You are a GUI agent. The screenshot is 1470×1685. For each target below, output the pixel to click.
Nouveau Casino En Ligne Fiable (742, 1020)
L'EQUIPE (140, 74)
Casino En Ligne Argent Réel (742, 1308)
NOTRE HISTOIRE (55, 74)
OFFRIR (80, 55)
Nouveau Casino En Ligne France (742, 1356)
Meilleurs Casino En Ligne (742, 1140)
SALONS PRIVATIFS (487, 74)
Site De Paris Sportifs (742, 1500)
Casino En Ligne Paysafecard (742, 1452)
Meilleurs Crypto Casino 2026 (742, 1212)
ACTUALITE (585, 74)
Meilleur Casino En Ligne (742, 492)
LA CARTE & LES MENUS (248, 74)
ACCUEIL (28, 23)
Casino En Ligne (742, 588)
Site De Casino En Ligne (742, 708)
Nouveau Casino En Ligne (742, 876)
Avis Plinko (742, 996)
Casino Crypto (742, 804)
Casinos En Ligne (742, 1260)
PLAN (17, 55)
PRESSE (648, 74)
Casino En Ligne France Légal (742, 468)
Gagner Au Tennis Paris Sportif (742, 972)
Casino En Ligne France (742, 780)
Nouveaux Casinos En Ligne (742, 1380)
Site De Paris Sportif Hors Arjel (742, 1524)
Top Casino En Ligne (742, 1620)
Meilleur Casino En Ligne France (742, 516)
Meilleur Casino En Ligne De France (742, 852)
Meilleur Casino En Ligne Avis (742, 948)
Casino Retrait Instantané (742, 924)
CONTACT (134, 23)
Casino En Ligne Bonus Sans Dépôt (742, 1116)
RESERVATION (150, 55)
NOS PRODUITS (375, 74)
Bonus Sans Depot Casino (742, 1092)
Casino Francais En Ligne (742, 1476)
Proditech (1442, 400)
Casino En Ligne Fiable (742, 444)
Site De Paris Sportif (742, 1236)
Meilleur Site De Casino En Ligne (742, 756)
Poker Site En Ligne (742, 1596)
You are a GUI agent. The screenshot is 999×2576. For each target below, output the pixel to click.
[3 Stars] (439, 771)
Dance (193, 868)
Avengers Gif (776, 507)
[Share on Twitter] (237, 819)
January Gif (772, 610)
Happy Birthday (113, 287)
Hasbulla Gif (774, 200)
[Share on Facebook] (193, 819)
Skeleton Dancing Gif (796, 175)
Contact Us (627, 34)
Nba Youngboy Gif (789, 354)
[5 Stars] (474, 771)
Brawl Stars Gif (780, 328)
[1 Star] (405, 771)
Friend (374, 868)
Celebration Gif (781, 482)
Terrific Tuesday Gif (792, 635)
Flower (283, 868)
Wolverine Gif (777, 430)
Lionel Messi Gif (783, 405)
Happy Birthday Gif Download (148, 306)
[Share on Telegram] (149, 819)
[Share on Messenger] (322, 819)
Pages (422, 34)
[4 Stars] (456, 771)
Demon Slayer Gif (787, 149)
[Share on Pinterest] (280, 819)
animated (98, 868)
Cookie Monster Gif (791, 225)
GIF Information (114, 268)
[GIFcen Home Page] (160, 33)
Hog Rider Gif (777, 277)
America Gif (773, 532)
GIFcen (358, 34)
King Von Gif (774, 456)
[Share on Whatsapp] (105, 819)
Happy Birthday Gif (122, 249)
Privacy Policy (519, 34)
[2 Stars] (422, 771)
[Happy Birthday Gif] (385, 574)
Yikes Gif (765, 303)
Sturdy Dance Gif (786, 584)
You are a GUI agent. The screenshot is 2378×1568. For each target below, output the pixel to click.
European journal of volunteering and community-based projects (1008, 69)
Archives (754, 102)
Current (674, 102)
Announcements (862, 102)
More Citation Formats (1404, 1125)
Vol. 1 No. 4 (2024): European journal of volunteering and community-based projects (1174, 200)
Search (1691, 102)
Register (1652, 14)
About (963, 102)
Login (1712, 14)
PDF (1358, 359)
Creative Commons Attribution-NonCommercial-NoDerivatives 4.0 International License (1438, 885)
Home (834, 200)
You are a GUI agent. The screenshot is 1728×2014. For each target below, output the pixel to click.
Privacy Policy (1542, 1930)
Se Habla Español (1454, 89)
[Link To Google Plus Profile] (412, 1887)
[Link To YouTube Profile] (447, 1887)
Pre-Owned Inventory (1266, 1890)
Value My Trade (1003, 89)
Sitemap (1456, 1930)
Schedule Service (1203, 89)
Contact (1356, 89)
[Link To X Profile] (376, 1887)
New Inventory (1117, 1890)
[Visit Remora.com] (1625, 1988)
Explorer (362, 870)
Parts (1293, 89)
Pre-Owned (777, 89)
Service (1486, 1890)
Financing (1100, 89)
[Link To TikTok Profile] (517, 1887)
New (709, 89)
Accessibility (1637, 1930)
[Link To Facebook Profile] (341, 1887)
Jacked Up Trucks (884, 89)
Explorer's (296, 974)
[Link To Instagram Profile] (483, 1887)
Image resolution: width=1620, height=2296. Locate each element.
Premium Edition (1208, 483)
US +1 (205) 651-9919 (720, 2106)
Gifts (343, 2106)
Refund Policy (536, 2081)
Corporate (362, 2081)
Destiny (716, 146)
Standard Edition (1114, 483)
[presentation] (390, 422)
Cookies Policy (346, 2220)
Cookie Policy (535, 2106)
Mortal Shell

- **EXERCISE**:
An exact reproduction of the listing is required, covering every entry.

- **RESULT FOR THIS TASK**:
You are a GUI agent. The screenshot is 1470×1685. For each target below, output the pixel to click.
Nouveau Casino En Ligne Fiable (742, 1020)
L'EQUIPE (140, 74)
Casino En Ligne Argent Réel (742, 1308)
NOTRE HISTOIRE (55, 74)
OFFRIR (80, 55)
Nouveau Casino En Ligne France (742, 1356)
Meilleurs Casino En Ligne (742, 1140)
SALONS PRIVATIFS (487, 74)
Site De Paris Sportifs (742, 1500)
Casino En Ligne Paysafecard (742, 1452)
Meilleurs Crypto Casino 2026 (742, 1212)
ACTUALITE (585, 74)
Meilleur Casino En Ligne (742, 492)
LA CARTE & LES MENUS (248, 74)
ACCUEIL (28, 23)
Casino En Ligne (742, 588)
Site De Casino En Ligne (742, 708)
Nouveau Casino En Ligne (742, 876)
Avis Plinko (742, 996)
Casino Crypto (742, 804)
Casinos En Ligne (742, 1260)
PLAN (17, 55)
PRESSE (648, 74)
Casino En Ligne France Légal (742, 468)
Gagner Au Tennis Paris Sportif (742, 972)
Casino En Ligne France (742, 780)
Nouveaux Casinos En Ligne (742, 1380)
Site De Paris Sportif Hors Arjel (742, 1524)
Top Casino En Ligne (742, 1620)
Meilleur Casino En Ligne France (742, 516)
Meilleur Casino En Ligne De France (742, 852)
Meilleur Casino En Ligne Avis (742, 948)
Casino Retrait Instantané (742, 924)
CONTACT (134, 23)
Casino En Ligne Bonus Sans Dépôt (742, 1116)
RESERVATION (150, 55)
NOS PRODUITS (375, 74)
Bonus Sans Depot Casino (742, 1092)
Casino Francais En Ligne (742, 1476)
Proditech (1442, 400)
Casino En Ligne Fiable (742, 444)
Site De Paris Sportif (742, 1236)
Meilleur Site De Casino En Ligne (742, 756)
Poker Site En Ligne (742, 1596)
You are a GUI agent. The screenshot is 999×2576. For each target below, output the pixel to click.
[3 Stars] (439, 771)
Dance (193, 868)
Avengers Gif (776, 507)
[Share on Twitter] (237, 819)
January Gif (772, 610)
Happy Birthday (113, 287)
Hasbulla Gif (774, 200)
[Share on Facebook] (193, 819)
Skeleton Dancing Gif (796, 175)
Contact Us (627, 34)
Nba Youngboy Gif (789, 354)
[5 Stars] (474, 771)
Brawl Stars Gif (780, 328)
[1 Star] (405, 771)
Friend (374, 868)
Celebration Gif (781, 482)
Terrific Tuesday Gif (792, 635)
Flower (283, 868)
Wolverine Gif (777, 430)
Lionel Messi Gif (783, 405)
Happy Birthday Gif Download (148, 306)
[Share on Telegram] (149, 819)
[Share on Messenger] (322, 819)
Pages (422, 34)
[4 Stars] (456, 771)
Demon Slayer Gif (787, 149)
[Share on Pinterest] (280, 819)
animated (98, 868)
Cookie Monster Gif (791, 225)
GIF Information (114, 268)
[GIFcen Home Page] (160, 33)
Hog Rider Gif (777, 277)
America Gif (773, 532)
GIFcen (358, 34)
King Von Gif (774, 456)
[Share on Whatsapp] (105, 819)
Happy Birthday Gif (122, 249)
Privacy Policy (519, 34)
[2 Stars] (422, 771)
[Happy Birthday Gif] (385, 574)
Yikes Gif (765, 303)
Sturdy Dance Gif (786, 584)
You are a GUI agent. The screenshot is 2378×1568. For each target below, output the pixel to click.
European journal of volunteering and community-based projects (1008, 69)
Archives (754, 102)
Current (674, 102)
Announcements (862, 102)
More Citation Formats (1404, 1125)
Vol. 1 No. 4 (2024): European journal of volunteering and community-based projects (1174, 200)
Search (1691, 102)
Register (1652, 14)
About (963, 102)
Login (1712, 14)
PDF (1358, 359)
Creative Commons Attribution-NonCommercial-NoDerivatives 4.0 International License (1438, 885)
Home (834, 200)
You are a GUI agent. The screenshot is 1728×2014. For each target below, output the pixel to click.
Privacy Policy (1542, 1930)
Se Habla Español (1454, 89)
[Link To Google Plus Profile] (412, 1887)
[Link To YouTube Profile] (447, 1887)
Pre-Owned Inventory (1266, 1890)
Value My Trade (1003, 89)
Sitemap (1456, 1930)
Schedule Service (1203, 89)
Contact (1356, 89)
[Link To X Profile] (376, 1887)
New Inventory (1117, 1890)
[Visit Remora.com] (1625, 1988)
Explorer (362, 870)
Parts (1293, 89)
Pre-Owned (777, 89)
Service (1486, 1890)
Financing (1100, 89)
[Link To TikTok Profile] (517, 1887)
New (709, 89)
Accessibility (1637, 1930)
[Link To Facebook Profile] (341, 1887)
Jacked Up Trucks (884, 89)
Explorer's (296, 974)
[Link To Instagram Profile] (483, 1887)
Image resolution: width=1620, height=2296. Locate each element.
Premium Edition (1208, 483)
US +1 (205) 651-9919 (720, 2106)
Gifts (343, 2106)
Refund Policy (536, 2081)
Corporate (362, 2081)
Destiny (716, 146)
Standard Edition (1114, 483)
[presentation] (390, 422)
Cookies Policy (346, 2220)
Cookie Policy (535, 2106)
Mortal Shell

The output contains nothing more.